Nun hat mich ein Leser freundlicherweise auf eine aktuelle Arbeit aufmerksam gemacht, in der das Thema von den angeblichen germanischen Kriegerinnen ebenfalls behandelt wird; auch hier bestätigt sich, dass ein regelrechtes weibliches Kriegertum im Frühmittelalter nicht belegt werden kann: Klick mich

Zitat:
Normalerweise wurden Individuen im frühen Mittelalter mit geschlechtsspezifischen Beigaben bestattet, so werden Männer und Jungen häufig mit Waffenbeigaben, Frauen und Mädchen meist mit Schmuckbeigaben bestattet (BRATHER, 2008, GÄRTNER, 2013). In der Regel können die Bestatteten dabei auch über ihre Beigaben relativ sicher geschlechtsbestimmt werden (Anm.: Eine Tatsache, mit der manch Neofeministin absolut keine Freude hat - siehe mein Beitrag zur feministischen Archäologie). In dieser Beigabensitte ist wohl auch die klassische Rollenverteilung der beiden Geschlechter im Frühmittelalter widergespiegelt. Während Männer physisch anstrengende Arbeiten verrichteten, Handel trieben, Krieg führten und politische sowie Rechtsgeschäfte tätigten, war es Frauen vorbehalten, zu heiraten, Kinder zu bekommen und sich um Haus, Hof und die Familie zu kümmern (BITEL, 2002). Dennoch gibt es immer wieder Fälle, in denen sich die archäologische und die anthropologische Geschlechtsbestimmung widersprechen (GÄRTNER, 2013, GÄRTNER ET AL., 2014, HAAS-GEBHARD, 2013). In vielen Fällen handelt es sich dabei um Frauen, die mit Waffenausrüstung bestattet wurden und damit Anlass zur Postulierung frühmittelalterlicher „Amazonen“ gegeben haben (z. B. GÄRTNER, 2012, SCHNEIDER, 2008).
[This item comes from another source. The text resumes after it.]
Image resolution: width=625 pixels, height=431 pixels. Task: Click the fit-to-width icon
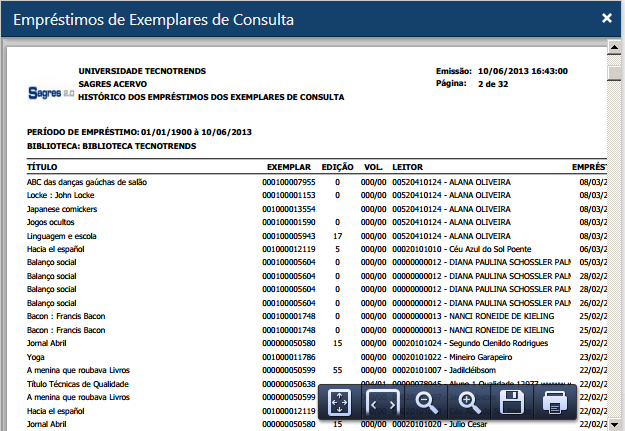pos(383,403)
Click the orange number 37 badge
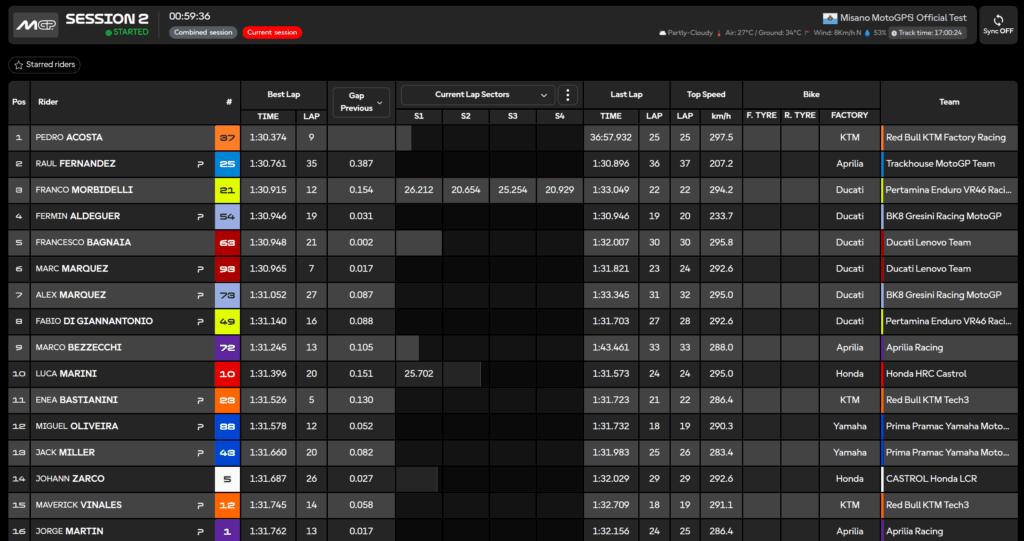 pyautogui.click(x=228, y=138)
Ein Absatz der Lex Baiuvariorum, der das Strafmaß für den Angriff auf eine Frau verringert, wenn diese selbst zur Waffe greift, wird häufig auch dahingehend gewertet, dass (bajuwarische) Frauen durchaus als „Kriegerinnen“ fungiert haben könnten, wenngleich vermutlich nur in Familienfehden und nicht in kriegerischen Auseinandersetzungen mit anderen Stämmen (HAAS-GEBHARD, 2013). Befeuert wurde diese Diskussion zusätzlich durch eine mittlerweile widerlegte molekulare Geschlechtsbestimmung einer vermeintlichen Frau, die in Niederstotzingen zusammen mit 2 Männern in Rüstung begraben wurde (WAHL ET AL., 2014, ZELLER, 2000). 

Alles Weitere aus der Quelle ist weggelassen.